Reinforcement Learning

Finally, while the weakly trained model seemed to able to play checkers, it still could't beat me humans. This was likely because my heuristic label was bad, so I had a few options:

  • Manually readjust the heuristic labeling function(s).
  • Programmatically determine an optimal heuristic label, given the individual labeling function components. E.g. genetic algorithms, regression, etc...
  • Reinforcement learning

Manual readjustment of heuristics would be easier if I were a checkers expert. I'm not.

Policy searching algorithms might not have enough dimensions to find a decent gameplay policy in.

Thus, I chose reinforcement learning. The implemented algorithm uses epsilon-greedy exploration and rewards actions that lead to a win. Very simple to conceive and implement.

Result

Interestingly, while my heuristic labels were crafted with a cautious checkers agent in mind, the reinforcment learning program created a more aggressive agent, suggesting that it's bad to be over cautious.

Even so, the reinforcement learning agent could not play very well against me humans, so the demo uses a hard-coded look-ahead decision algorithm. This is just a duct tape fix and can be improved...

Room for Improvements

Look-Ahead

The checkers agent, after learning from 10,000 games against itself, performs badly by itself. This may be because it only learned to evaluate the immediate value of a game state and not the long-term value that also considers the opponent's actions.

This issue can be resolved by a look-ahead decision algorithm (such as the hardcoded MinMax algorithm in the web demo) but is time-consuming to calculate. A better solution would be to have the checkers agent train against a MinMax agent, so that it can learn to estimate the long-term MinMax value of game states. This erases the need to have the costly look-ahead algorithm, providng better run-time performance and AI gameplay level.

Also, there are more efficient look-ahead algorithms (read heuristic tree search algorithms)

Convolutions

Another possible improvement is the usage of a convolutional neural network, instead of the multi-layer perceptron. However, a CNN separates its weights in filters, unlike the fully connected MLP, so it would be hard to port the trained model into my JavaScript code.

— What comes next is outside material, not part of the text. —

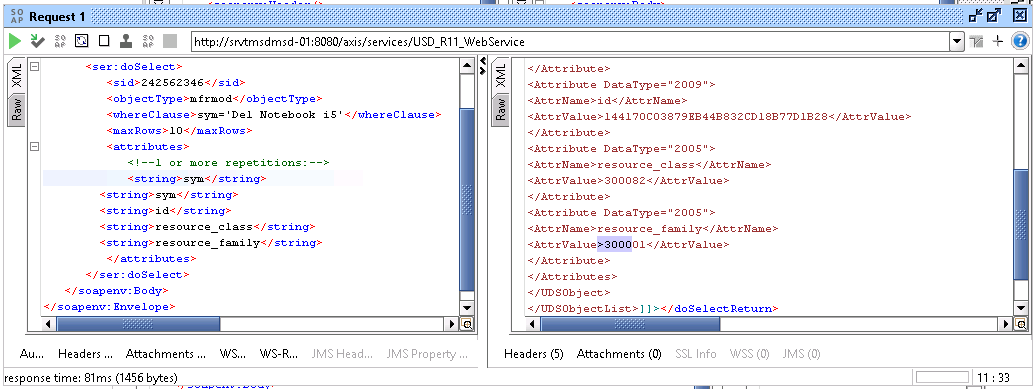The image size is (1036, 389).
Task: Click into the endpoint URL field
Action: click(x=571, y=42)
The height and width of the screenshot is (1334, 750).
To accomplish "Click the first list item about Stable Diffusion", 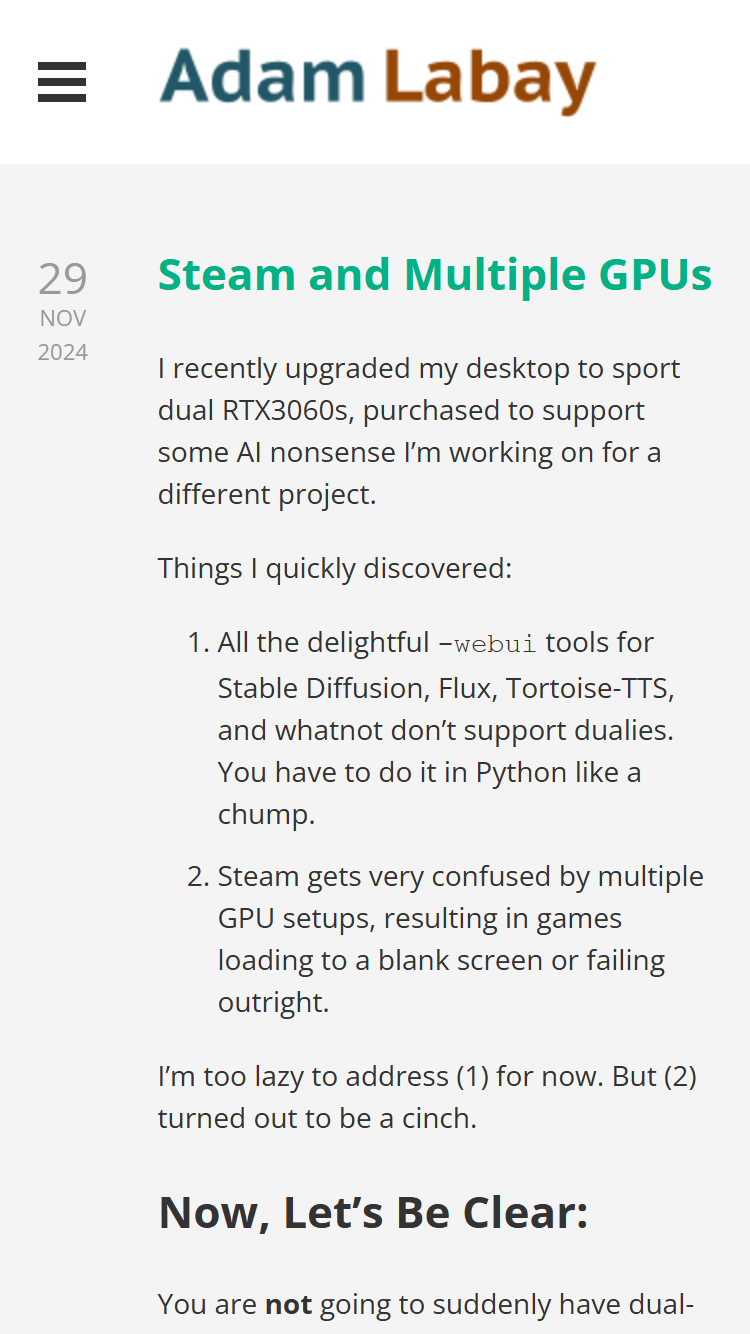I will tap(446, 729).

disclaimer: there are tools that can easily port a trained model into tensorflow.js, but I'm using copy-paste

While I think the MLP model actually works quite well (up to a point) and could possibly encode the good responses to all of game states it'd take a large (impossibly so) network very long (impossibly so) to reach that level. A convolutional neural network would generalize the board state and train an agent to achieve a high gameplay level sooner than an MLP agent.

Tools Used

The model was implemented in Keras, a deep learning library for Python.

The web demo uses TensorFlow.js to run the Keras model.